The investment also includes reconfiguring our existing Sterling I and II Pipelines, which currently distribute NGL products between the Mid-Continent and Gulf Coast NGL market centers, to transport either unfractionated NGLs or NGL products.

The project costs for the new pipeline and reconfiguring projects are estimated to be $610 million to $810 million, excluding AFUDC.

MB-2 fractionator - We are constructing a new 75-MBbl/d fractionator, MB-2, near our storage facility in Mont Belvieu, Texas.  The Texas Commission on Environmental Quality (TCEQ) approved our permit application to build this fractionator.  Construction of the MB-2 fractionator began in June 2011 and is expected to be completed in mid-2013.  The cost of the MB-2 fractionator is estimated to be $300 million to $390 million, excluding AFUDC.  We have multi-year supply commitments from producers and natural gas processors for all of the fractionator’s capacity.  The fractionator can be expanded to 125 MBbl/d to accommodate additional NGL volumes from the Arbuckle Pipeline and the Sterling I, II and III pipelines.

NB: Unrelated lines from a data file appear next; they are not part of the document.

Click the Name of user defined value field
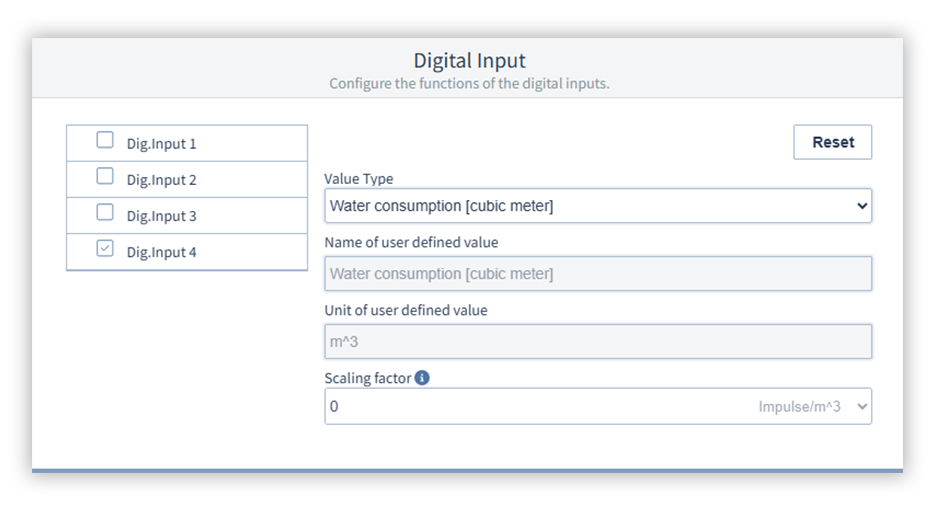This screenshot has height=510, width=934. [x=597, y=274]
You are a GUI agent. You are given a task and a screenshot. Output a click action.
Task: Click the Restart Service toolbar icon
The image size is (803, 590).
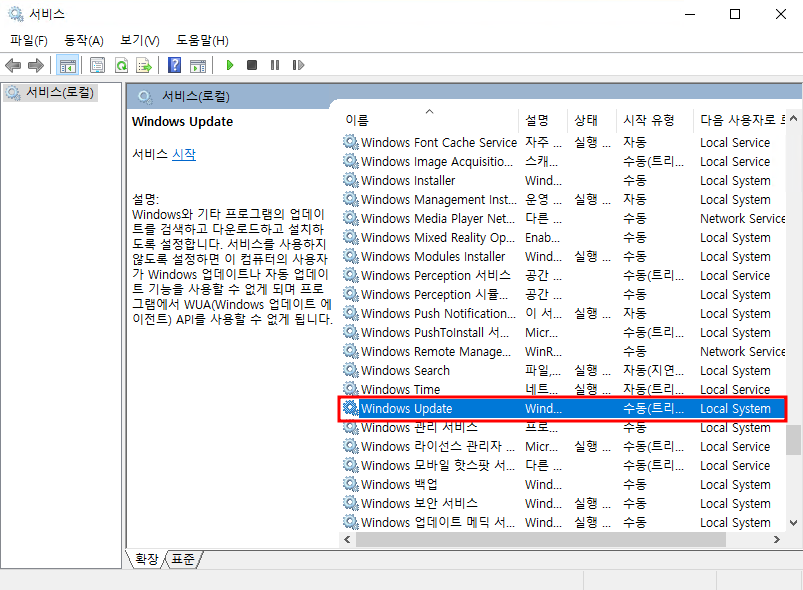298,65
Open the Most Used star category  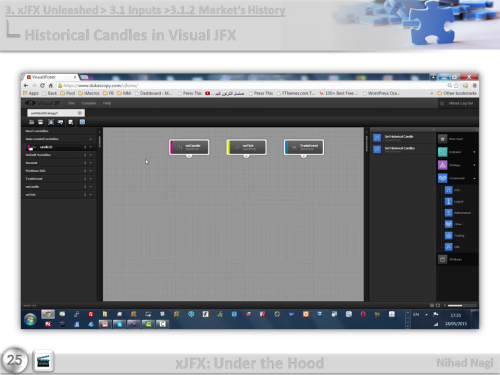pos(442,139)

Bakken NGL Pipeline and related projects - We plan to build a 525- to 615-mile natural gas liquids pipeline, the Bakken NGL Pipeline, to transport unfractionated NGLs from the Williston Basin to the Overland Pass Pipeline.  The Bakken NGL Pipeline initially will have the capacity to transport up to 60 MBbl/d of unfractionated NGL production and can be expanded to 110 MBbl/d with additional pump stations.  The unfractionated NGLs then will be delivered to our existing natural gas liquids fractionation and distribution infrastructure in the Mid-Continent.  Project costs for the new pipeline are estimated to be $450 million to $550 million, excluding AFUDC.  NGL supply commitments for the Bakken NGL Pipeline will be anchored by NGL production from the Partnership’s natural gas processing plants in the Williston Basin.  Following receipt of all necessary permits, construction of the 12-inch diameter pipeline is expected to begin in the second quarter of 2012 and be in service during the first half of 2013.

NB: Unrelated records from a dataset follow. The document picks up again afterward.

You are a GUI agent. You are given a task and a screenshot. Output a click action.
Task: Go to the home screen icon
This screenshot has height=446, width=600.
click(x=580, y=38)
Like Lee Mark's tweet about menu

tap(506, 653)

The unfractionated NGLs from the Bakken NGL Pipeline and other supply sources under development in the Rockies will require installing additional pump stations and expanding existing pump stations on the Overland Pass Pipeline in which we own a 50-percent equity interest.  These additions and expansions will increase the capacity of the Overland Pass Pipeline to 255 MBbl/d.  Our anticipated share of the costs for this project is estimated to be $35 million to $40 million, excluding AFUDC.

Bushton Fractionator Expansion - To accommodate the additional volume from the Bakken NGL Pipeline, we are investing $110 million to $140 million, excluding AFUDC, to expand and upgrade our existing fractionation capacity at Bushton, Kansas, increasing our capacity to 210 MBbl/d from 150 MBbl/d.  This project is expected to be in service during the fourth quarter of 2012.

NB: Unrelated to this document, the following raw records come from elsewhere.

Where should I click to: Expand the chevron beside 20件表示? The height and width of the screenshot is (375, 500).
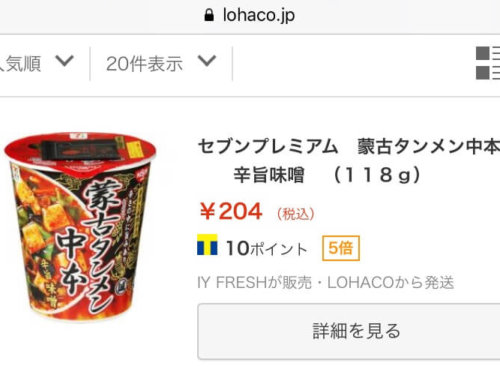tap(207, 61)
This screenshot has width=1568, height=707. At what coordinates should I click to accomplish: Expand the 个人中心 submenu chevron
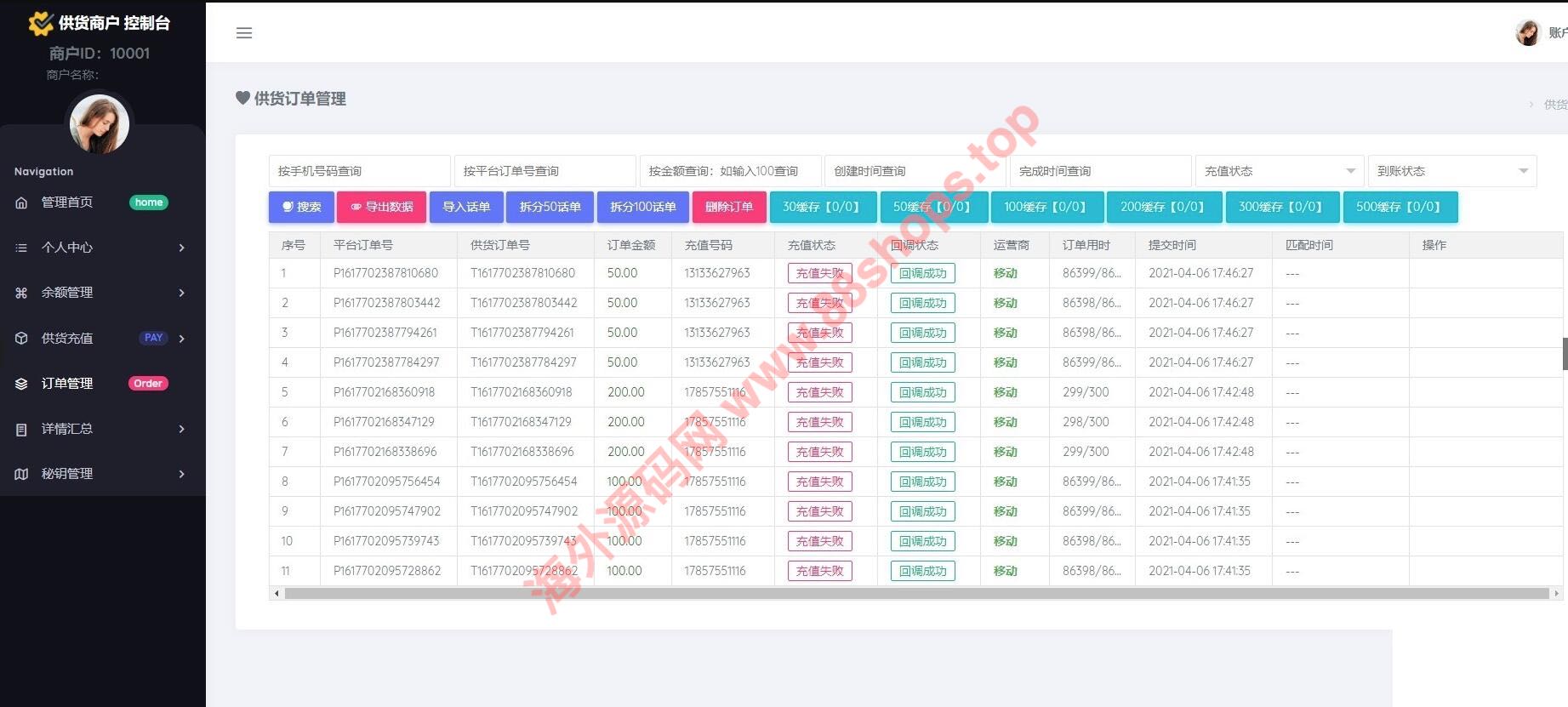click(x=181, y=248)
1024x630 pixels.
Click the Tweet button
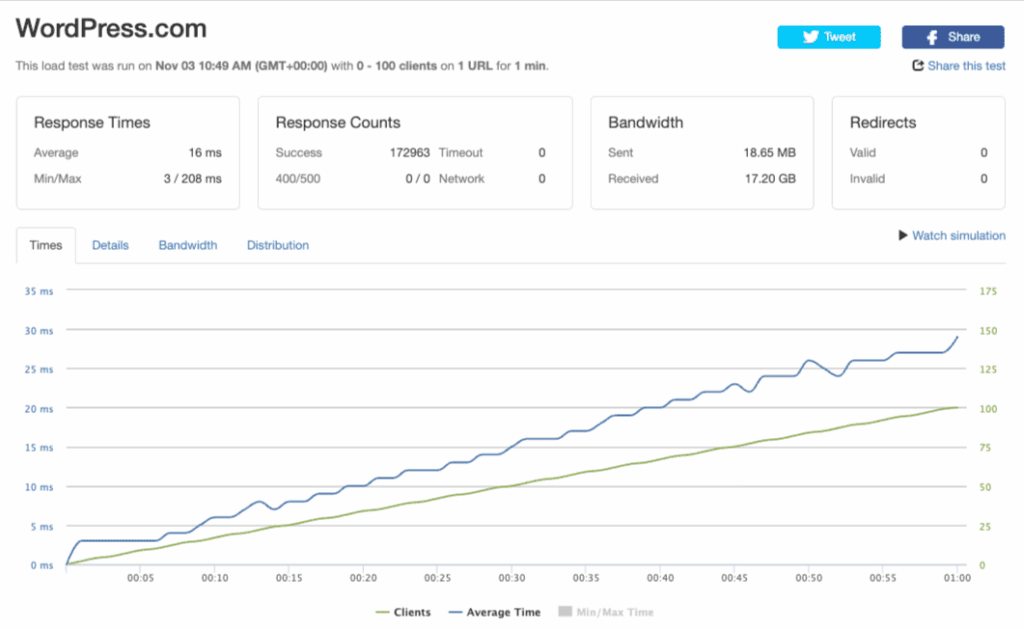click(829, 37)
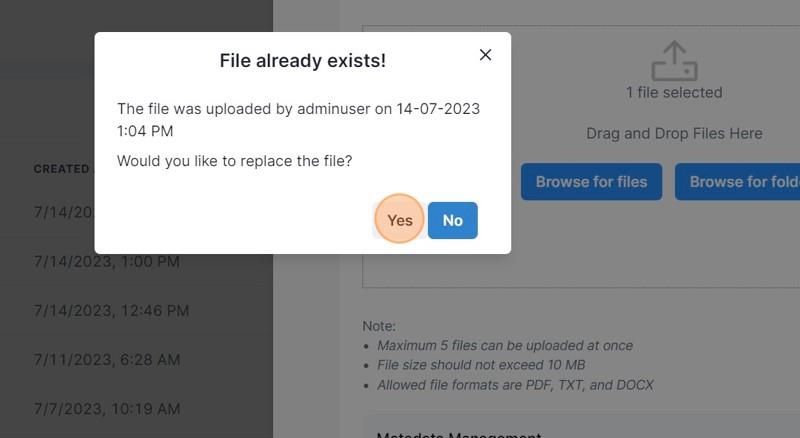The width and height of the screenshot is (800, 438).
Task: Click the Maximum 5 files note line
Action: tap(505, 346)
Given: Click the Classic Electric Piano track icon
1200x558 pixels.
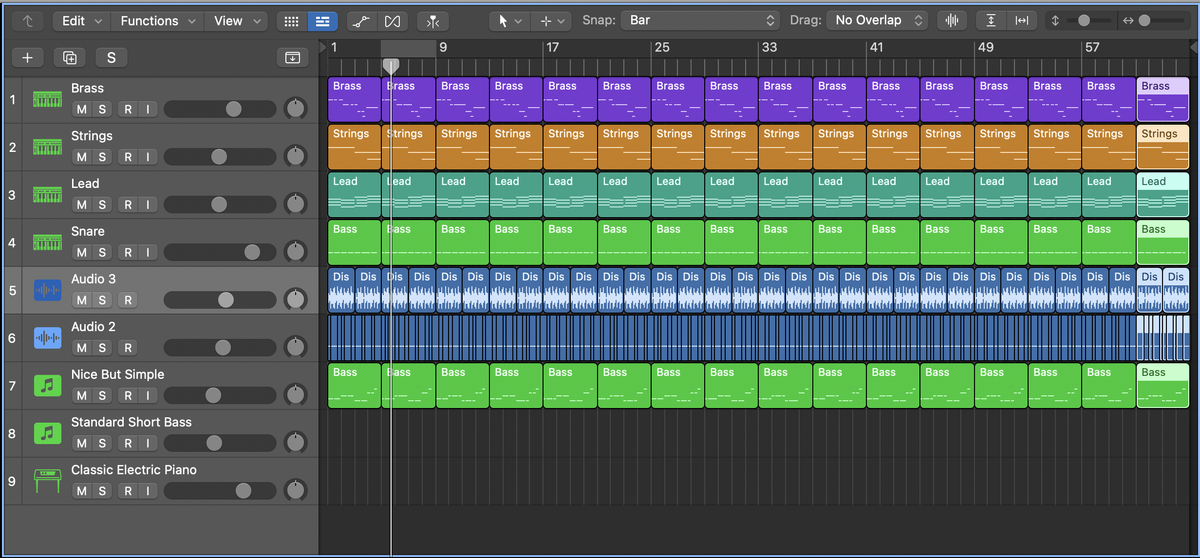Looking at the screenshot, I should (x=47, y=481).
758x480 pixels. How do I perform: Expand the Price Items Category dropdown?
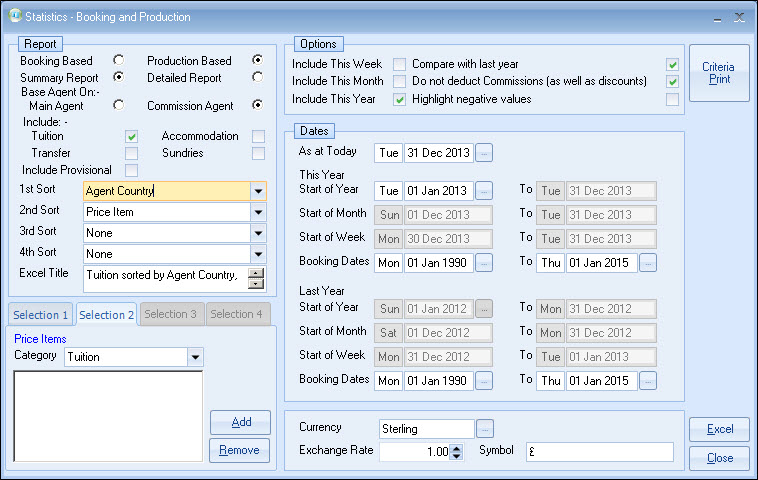(x=195, y=357)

Cana-Woodford Shale and Granite Wash projects - We have constructed approximately 230 miles of natural gas liquids pipelines that have expanded our existing Mid-Continent natural gas liquids gathering system in the Cana-Woodford Shale and Granite Wash areas.  These pipelines have expanded our capacity to transport unfractionated NGLs from these Mid-Continent supply areas to fractionation facilities in Oklahoma and Texas and distribute NGL products to the Mid-Continent, Gulf Coast and upper Midwest market centers.  The pipelines are connected to three new third-party natural gas processing facilities and to three existing third-party natural gas processing facilities that have been expanded.  Additionally, we have installed additional pump stations on our Arbuckle Pipeline to increase its capacity to 240 MBbl/d.  These projects are expected to add, through multi-year supply contracts, approximately 75 to 80 MBbl/d of unfractionated NGLs, to our existing natural gas liquids gathering systems.  These projects were placed in service in April 2012 and cost approximately $210 million to $230 million, excluding AFUDC.

Sterling I Pipeline Expansion - In 2011, we installed seven additional pump stations at a cost of approximately $30 million, excluding AFUDC, along our existing Sterling I natural gas liquids distribution pipeline, increasing its capacity by 15 MBbl/d, which is supplied by our Mid-Continent natural gas liquids infrastructure.  The Sterling I pipeline transports NGL products from our fractionator in Medford, Oklahoma, to the Mont Belvieu, Texas, market center.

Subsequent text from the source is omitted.